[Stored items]

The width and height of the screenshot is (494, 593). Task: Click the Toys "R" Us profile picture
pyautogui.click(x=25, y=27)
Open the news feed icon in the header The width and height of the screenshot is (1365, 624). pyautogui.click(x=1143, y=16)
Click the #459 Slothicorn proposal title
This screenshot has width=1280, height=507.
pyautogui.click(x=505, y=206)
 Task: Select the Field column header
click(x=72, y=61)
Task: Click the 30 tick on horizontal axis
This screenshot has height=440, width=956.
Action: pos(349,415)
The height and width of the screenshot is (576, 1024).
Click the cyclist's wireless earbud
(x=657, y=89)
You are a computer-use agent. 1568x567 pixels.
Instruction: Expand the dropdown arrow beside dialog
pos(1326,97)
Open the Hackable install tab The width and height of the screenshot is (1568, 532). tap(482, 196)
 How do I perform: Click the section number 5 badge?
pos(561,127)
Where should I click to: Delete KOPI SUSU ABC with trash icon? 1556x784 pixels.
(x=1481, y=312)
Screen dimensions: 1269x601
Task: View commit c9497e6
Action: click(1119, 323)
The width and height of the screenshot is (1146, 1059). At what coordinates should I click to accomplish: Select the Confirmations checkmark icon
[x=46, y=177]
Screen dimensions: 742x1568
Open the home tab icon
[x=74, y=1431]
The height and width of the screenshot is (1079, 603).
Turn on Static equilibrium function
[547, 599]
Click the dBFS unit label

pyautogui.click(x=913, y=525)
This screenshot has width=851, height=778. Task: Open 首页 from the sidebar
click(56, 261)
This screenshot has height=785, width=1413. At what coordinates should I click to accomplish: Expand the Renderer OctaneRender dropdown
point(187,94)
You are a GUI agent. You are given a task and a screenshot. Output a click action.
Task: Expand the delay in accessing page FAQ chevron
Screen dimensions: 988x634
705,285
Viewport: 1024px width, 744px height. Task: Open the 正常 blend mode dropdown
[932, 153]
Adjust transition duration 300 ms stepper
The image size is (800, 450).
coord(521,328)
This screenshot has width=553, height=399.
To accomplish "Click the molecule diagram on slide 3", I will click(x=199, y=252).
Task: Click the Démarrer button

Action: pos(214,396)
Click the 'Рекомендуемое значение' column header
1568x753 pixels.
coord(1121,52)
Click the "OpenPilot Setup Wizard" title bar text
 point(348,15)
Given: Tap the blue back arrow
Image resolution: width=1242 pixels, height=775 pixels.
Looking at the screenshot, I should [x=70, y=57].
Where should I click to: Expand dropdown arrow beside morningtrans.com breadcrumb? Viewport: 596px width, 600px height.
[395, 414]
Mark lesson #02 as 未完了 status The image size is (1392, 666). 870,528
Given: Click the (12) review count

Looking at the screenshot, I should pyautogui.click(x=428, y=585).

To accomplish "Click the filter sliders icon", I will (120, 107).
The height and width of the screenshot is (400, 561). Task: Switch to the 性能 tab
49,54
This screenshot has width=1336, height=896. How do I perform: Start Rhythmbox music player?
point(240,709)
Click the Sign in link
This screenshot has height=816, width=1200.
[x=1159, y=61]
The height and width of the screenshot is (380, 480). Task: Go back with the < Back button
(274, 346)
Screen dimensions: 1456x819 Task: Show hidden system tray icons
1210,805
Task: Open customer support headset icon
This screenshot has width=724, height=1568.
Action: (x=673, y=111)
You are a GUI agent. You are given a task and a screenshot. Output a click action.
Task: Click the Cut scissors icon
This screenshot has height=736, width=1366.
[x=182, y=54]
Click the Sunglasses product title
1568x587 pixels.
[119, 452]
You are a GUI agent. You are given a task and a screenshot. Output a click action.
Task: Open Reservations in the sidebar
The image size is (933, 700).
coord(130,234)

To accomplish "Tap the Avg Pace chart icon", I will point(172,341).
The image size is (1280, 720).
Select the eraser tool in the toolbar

--- Requirement ---
Each entry shown above should be transcribed exactly as written.

--- Task solution ---
The width and height of the screenshot is (494, 593). Task: Click the Toys "R" Us profile picture
pyautogui.click(x=25, y=27)
Open the news feed icon in the header The width and height of the screenshot is (1365, 624). pyautogui.click(x=1143, y=16)
Click the #459 Slothicorn proposal title
This screenshot has width=1280, height=507.
pyautogui.click(x=505, y=206)
 Task: Select the Field column header
click(x=72, y=61)
Task: Click the 30 tick on horizontal axis
This screenshot has height=440, width=956.
Action: pos(349,415)
The height and width of the screenshot is (576, 1024).
Click the cyclist's wireless earbud
(x=657, y=89)
You are a computer-use agent. 1568x567 pixels.
Instruction: Expand the dropdown arrow beside dialog
pos(1326,97)
Open the Hackable install tab The width and height of the screenshot is (1568, 532). tap(482, 196)
 How do I perform: Click the section number 5 badge?
pos(561,127)
Where should I click to: Delete KOPI SUSU ABC with trash icon? 1556x784 pixels.
(x=1481, y=312)
Screen dimensions: 1269x601
Task: View commit c9497e6
Action: click(1119, 323)
The width and height of the screenshot is (1146, 1059). At what coordinates should I click to accomplish: Select the Confirmations checkmark icon
[x=46, y=177]
Screen dimensions: 742x1568
Open the home tab icon
[x=74, y=1431]
The height and width of the screenshot is (1079, 603).
Turn on Static equilibrium function
[547, 599]
Click the dBFS unit label

pyautogui.click(x=913, y=525)
This screenshot has width=851, height=778. Task: Open 首页 from the sidebar
click(56, 261)
This screenshot has height=785, width=1413. At what coordinates should I click to accomplish: Expand the Renderer OctaneRender dropdown
point(187,94)
You are a GUI agent. You are given a task and a screenshot. Output a click action.
Task: Expand the delay in accessing page FAQ chevron
Screen dimensions: 988x634
705,285
Viewport: 1024px width, 744px height. Task: Open the 正常 blend mode dropdown
[932, 153]
Adjust transition duration 300 ms stepper
The image size is (800, 450).
coord(521,328)
This screenshot has width=553, height=399.
To accomplish "Click the molecule diagram on slide 3", I will click(x=199, y=252).
Task: Click the Démarrer button

Action: pos(214,396)
Click the 'Рекомендуемое значение' column header
1568x753 pixels.
coord(1121,52)
Click the "OpenPilot Setup Wizard" title bar text
 point(348,15)
Given: Tap the blue back arrow
Image resolution: width=1242 pixels, height=775 pixels.
Looking at the screenshot, I should [x=70, y=57].
Where should I click to: Expand dropdown arrow beside morningtrans.com breadcrumb? Viewport: 596px width, 600px height.
[395, 414]
Mark lesson #02 as 未完了 status The image size is (1392, 666). 870,528
Given: Click the (12) review count

Looking at the screenshot, I should pyautogui.click(x=428, y=585).

To accomplish "Click the filter sliders icon", I will (120, 107).
The height and width of the screenshot is (400, 561). Task: Switch to the 性能 tab
49,54
This screenshot has width=1336, height=896. How do I perform: Start Rhythmbox music player?
point(240,709)
Click the Sign in link
This screenshot has height=816, width=1200.
[x=1159, y=61]
The height and width of the screenshot is (380, 480). Task: Go back with the < Back button
(274, 346)
Screen dimensions: 1456x819 Task: Show hidden system tray icons
1210,805
Task: Open customer support headset icon
This screenshot has width=724, height=1568.
Action: (x=673, y=111)
You are a GUI agent. You are given a task and a screenshot. Output a click action.
Task: Click the Cut scissors icon
This screenshot has height=736, width=1366.
[x=182, y=54]
Click the Sunglasses product title
1568x587 pixels.
[119, 452]
You are a GUI agent. You are given a task and a screenshot. Output a click action.
Task: Open Reservations in the sidebar
The image size is (933, 700).
coord(130,234)

To accomplish "Tap the Avg Pace chart icon", I will point(172,341).
The image size is (1280, 720).
Select the eraser tool in the toolbar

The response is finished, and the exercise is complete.